Testo proposto:
▬▬▬

16 gennaio, 2014

Discrimine e crimine

Gli esseri umani si trovano impegnati in un cammino di consapevolezza momentaneamente interrotto da forze estranee”. (C. Castañeda)



Alcuni pensano che tutto sia perfetto così com’è. Costoro da un lato affermano una libertà senza limiti, dall’altro accettano l’esistente in modo fatalistico, incorrendo in una contraddizione insanabile: tale incongruenza, più di molte altre fallacie, rischia di minare codesta idilliaca visione del mondo. Infatti, se veramente l’universo forse perfetto, esso coinciderebbe con Dio oppure non esisterebbe, poiché solo ciò che non esiste nello spazio-tempo è sottratto alla caducità ed all’insufficienza per quanto lieve.

▬▬▬

Dati mostrati:

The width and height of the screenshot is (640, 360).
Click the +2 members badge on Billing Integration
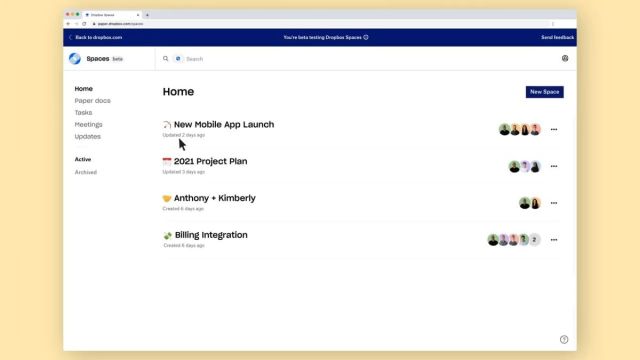tap(534, 240)
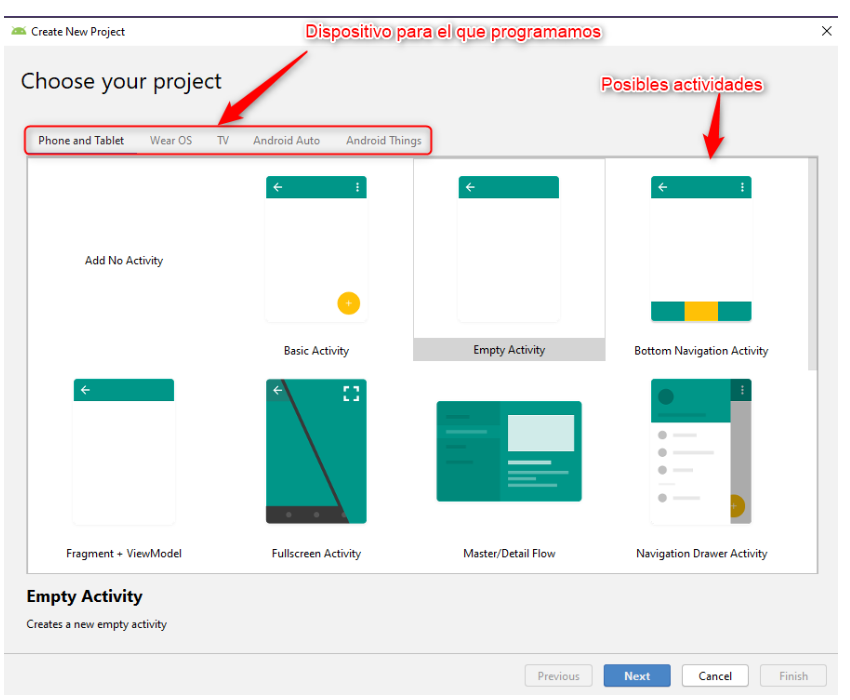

▬▬▬

Problemi e compiti:
1: Nel testo proposto su discrimine e crimine, quali due atteggiamenti contraddittori vengono attribuiti a chi pensa che tutto sia perfetto così com'è?
2: Prosegui con qualche frase il testo proposto su discrimine e crimine, riprendendo dopo la sua ultima frase.

Risultati dell'esercizio:
1: Da un lato affermano una libertà senza limiti, dall'altro accettano l'esistente in modo fatalistico.

2:
Gli gnostici la pensavano diversamente. Nel Vangelo di Filippo addirittura leggiamo: “Il sistema mondo in cui viviamo è nato da un errore”. In che cosa consista questo sbaglio e da che cosa sia dipeso nessuno sa. Si può soltanto speculare: si può credere che il cedimento primigenio sia connaturato all’essere stesso o che il buio ed il freddo abbiano invaso un cosmo luminoso. Qualcuno evoca un’interferenza, altri una caduta repentina nell’abisso della materia, altri ancora uno sdrucciolare lento ma incessante. Taluno vede la necessità della catabasi decretata ab aeterno.

Quale sia l’origine dell’origine non ci è dato comprendere. Fatto sta che portiamo sulle nostre deboli spalle tutto il peso insostenibile della realtà. La mortalità ci pone innanzi alla nostra condizione di inadeguatezza. Ogni svolta è un’occasione ma anche un rischio. L’esistenza è un rapido morso ed una morsa.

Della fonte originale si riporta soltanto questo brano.